*Texte choisi:*
Marie-George Buffet « La victoire doit reposer sur une gauche de combat »

lundi 1er mars 2010.
 

À dix-neuf jours du premier tour des élections, la secrétaire nationale du PCF, Marie-George Buffet, livre son sentiment sur la campagne et l’utilité concrète que peut avoir le vote pour le Front de gauche pour faire reculer la droite dans le pays.

Tous les instituts 
de sondage prévoient une victoire de 
la gauche aux élections régionales. 
À moins de trois semaines 
du premier tour, pensez-vous que les choses soient jouées  ?

Marie-George Buffet. La profonde colère et l’exaspération que nous ressentons contre la politique de Nicolas Sarkozy peuvent effectivement s’exprimer par une poussée de la gauche et le basculement de nouvelles régions. Mais aujourd’hui, la question qui demeure est  : cette victoire de la gauche, on la veut, mais pour quelle efficacité dans les régions, pour quelles solutions pour notre pays  ? Il faut défaire la droite, mais pour réduire vraiment sa capacité de nuire, cette victoire doit reposer sur une gauche de combat, qui se dote d’élus porteurs des grandes réformes fondamentales dont le pays a besoin pour sortir des logiques libérales. Le bon sujet des trois semaines de débat qu’il nous reste est donc  : quel contenu donner à une victoire de la gauche  ? C’est tout le sens de l’existence des listes du Front de gauche.

Est-il encore possible de bousculer le débat électoral, qui ne semble guère passionner les Français  ?

Marie-George Buffet. Le débat se focalise sur des petites phrases qui occupent les médias. Nous, nous mettons en débat les questions qui touchent à la vie quotidienne. Par exemple, sur les retraites, la droite tend un piège aux Français en leur demandant, de façon biaisée, s’ils seraient d’accord pour travailler plus afin d’avoir une meilleure retraite. Or, la plupart n’atteindront pas le nombre requis d’annuités pour une retraite complète. Des propositions alternatives existent, elles reposent sur trois piliers  : la fin des exonérations de cotisations pour les employeurs, la mise à contribution des revenus financiers et la création d’emplois qualifiés. Sur ce volet de l’emploi, la gauche peut agir dans les régions  : va-t-elle mettre partout en œuvre des fonds régionaux pour l’emploi et la formation, conditionnés à des critères sociaux, environnementaux et d’égalité professionnelle  ? Va-t-elle faire monter l’exigence d’un pôle public bancaire, pour réorienter l’argent du crédit vers l’emploi  ? Au travers de cette exigence, la gauche serait utile tout de suite et elle donnerait à voir ce qu’elle pourrait faire si elle était en responsabilité nationale.

*Extraits des données:*
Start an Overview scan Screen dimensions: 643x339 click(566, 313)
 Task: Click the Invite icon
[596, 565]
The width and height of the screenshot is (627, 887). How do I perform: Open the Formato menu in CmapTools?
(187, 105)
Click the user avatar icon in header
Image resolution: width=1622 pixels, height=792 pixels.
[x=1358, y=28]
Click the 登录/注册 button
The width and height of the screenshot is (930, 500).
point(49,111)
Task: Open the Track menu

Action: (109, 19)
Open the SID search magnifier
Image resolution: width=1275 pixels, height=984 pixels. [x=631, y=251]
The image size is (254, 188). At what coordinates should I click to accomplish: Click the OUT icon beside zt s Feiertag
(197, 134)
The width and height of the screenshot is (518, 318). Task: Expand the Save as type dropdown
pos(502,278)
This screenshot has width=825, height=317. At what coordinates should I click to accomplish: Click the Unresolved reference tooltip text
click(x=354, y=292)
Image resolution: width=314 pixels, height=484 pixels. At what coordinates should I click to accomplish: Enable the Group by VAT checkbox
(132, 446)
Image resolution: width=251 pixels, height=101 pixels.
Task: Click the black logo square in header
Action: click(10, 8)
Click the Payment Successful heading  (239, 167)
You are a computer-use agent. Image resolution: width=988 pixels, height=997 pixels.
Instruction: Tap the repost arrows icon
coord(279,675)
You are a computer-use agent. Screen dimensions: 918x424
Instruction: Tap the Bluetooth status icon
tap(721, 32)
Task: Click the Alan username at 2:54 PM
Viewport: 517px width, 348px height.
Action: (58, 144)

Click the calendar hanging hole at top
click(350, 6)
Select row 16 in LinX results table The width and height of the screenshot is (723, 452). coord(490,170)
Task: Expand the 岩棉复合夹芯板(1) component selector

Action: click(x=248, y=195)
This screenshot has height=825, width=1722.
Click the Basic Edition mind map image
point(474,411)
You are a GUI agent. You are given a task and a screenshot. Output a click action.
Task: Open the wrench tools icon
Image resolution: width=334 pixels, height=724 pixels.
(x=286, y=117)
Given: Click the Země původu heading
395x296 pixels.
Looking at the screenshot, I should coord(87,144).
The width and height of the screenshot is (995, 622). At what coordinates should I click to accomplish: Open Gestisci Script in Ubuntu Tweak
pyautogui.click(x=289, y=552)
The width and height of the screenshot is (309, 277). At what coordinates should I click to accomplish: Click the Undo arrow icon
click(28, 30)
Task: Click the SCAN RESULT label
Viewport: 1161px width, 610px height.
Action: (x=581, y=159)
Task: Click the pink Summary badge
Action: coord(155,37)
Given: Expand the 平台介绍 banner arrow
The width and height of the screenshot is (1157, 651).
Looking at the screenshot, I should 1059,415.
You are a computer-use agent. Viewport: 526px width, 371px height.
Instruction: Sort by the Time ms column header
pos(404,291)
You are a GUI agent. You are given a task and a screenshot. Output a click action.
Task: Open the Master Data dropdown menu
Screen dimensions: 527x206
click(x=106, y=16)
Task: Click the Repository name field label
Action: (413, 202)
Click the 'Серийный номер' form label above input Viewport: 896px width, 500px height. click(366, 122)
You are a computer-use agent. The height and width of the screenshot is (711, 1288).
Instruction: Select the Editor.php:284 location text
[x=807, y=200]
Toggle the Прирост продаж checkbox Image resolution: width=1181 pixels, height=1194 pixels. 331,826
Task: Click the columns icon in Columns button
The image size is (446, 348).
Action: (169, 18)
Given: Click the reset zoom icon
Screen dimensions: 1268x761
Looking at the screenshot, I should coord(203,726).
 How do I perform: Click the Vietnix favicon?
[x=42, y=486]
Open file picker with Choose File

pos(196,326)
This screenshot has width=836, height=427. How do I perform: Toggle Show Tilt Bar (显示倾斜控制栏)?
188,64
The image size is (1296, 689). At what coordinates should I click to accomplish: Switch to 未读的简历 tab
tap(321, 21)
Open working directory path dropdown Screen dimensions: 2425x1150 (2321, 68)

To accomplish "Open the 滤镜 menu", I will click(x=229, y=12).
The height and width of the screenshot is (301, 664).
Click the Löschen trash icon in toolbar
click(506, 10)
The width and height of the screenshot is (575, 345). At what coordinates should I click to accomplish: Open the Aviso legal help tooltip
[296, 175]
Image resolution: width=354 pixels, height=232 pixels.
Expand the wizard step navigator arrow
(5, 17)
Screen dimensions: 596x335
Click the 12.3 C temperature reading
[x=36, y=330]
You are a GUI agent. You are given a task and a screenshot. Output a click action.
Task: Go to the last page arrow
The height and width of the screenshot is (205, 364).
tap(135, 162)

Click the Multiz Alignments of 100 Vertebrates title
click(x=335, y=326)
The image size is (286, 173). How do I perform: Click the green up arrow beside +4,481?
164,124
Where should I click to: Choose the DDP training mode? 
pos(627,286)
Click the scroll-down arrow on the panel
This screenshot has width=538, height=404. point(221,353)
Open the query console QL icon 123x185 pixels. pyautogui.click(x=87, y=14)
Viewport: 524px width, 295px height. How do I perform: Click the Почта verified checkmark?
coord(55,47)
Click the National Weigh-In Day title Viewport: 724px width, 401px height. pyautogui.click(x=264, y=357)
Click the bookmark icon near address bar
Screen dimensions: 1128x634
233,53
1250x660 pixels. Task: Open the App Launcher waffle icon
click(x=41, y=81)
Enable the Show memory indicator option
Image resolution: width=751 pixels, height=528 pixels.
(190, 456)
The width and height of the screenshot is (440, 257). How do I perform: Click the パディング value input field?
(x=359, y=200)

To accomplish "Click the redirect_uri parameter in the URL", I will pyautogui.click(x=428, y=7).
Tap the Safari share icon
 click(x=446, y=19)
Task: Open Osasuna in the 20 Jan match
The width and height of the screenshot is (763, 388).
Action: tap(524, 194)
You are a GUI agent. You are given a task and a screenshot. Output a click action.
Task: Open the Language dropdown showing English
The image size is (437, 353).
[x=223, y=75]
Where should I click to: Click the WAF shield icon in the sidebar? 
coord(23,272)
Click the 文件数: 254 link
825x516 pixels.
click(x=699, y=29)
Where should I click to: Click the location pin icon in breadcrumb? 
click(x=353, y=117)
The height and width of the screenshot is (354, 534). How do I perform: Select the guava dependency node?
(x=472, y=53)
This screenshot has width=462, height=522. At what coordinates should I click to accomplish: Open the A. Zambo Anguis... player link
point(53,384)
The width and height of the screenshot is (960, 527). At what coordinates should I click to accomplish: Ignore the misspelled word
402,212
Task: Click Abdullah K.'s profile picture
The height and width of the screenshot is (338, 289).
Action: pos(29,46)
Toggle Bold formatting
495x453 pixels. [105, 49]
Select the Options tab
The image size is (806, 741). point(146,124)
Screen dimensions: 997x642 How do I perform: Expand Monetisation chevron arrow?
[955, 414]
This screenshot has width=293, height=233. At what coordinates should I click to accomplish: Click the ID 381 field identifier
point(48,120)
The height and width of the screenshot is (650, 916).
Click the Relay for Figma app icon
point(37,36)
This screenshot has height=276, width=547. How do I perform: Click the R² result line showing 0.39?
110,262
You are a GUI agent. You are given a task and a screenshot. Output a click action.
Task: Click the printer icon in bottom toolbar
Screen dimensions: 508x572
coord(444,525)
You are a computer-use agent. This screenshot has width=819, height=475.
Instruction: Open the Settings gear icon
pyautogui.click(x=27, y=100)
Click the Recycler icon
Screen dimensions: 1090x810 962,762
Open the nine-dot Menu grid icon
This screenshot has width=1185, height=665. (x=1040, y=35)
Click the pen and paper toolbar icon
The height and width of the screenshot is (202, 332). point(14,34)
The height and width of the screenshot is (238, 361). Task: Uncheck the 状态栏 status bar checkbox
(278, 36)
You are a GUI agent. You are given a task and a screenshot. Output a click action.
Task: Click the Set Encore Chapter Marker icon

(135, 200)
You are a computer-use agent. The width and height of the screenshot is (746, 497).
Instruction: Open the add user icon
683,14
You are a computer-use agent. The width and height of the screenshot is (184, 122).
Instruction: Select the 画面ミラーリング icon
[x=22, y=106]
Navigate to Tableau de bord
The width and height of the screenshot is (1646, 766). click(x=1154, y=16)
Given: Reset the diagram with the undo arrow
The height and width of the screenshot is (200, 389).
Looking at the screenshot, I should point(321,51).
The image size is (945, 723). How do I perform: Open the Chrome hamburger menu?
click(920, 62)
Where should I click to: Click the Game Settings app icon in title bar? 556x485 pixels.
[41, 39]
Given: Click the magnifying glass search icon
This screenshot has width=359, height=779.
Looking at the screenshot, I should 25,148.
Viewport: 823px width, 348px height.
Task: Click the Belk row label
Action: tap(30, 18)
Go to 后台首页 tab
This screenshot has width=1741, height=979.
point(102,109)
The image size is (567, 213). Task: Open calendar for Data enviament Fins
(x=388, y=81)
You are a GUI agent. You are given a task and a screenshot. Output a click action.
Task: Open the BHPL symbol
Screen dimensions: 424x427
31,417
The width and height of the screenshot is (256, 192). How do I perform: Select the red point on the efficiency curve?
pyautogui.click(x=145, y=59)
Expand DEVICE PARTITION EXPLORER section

*Consigne:* Dans l'entretien, énumérez les piliers sur lesquels reposent les propositions alternatives en matière de retraites.

*Corrigé:*
- la fin des exonérations de cotisations pour les employeurs
- la mise à contribution des revenus financiers
- la création d'emplois qualifiés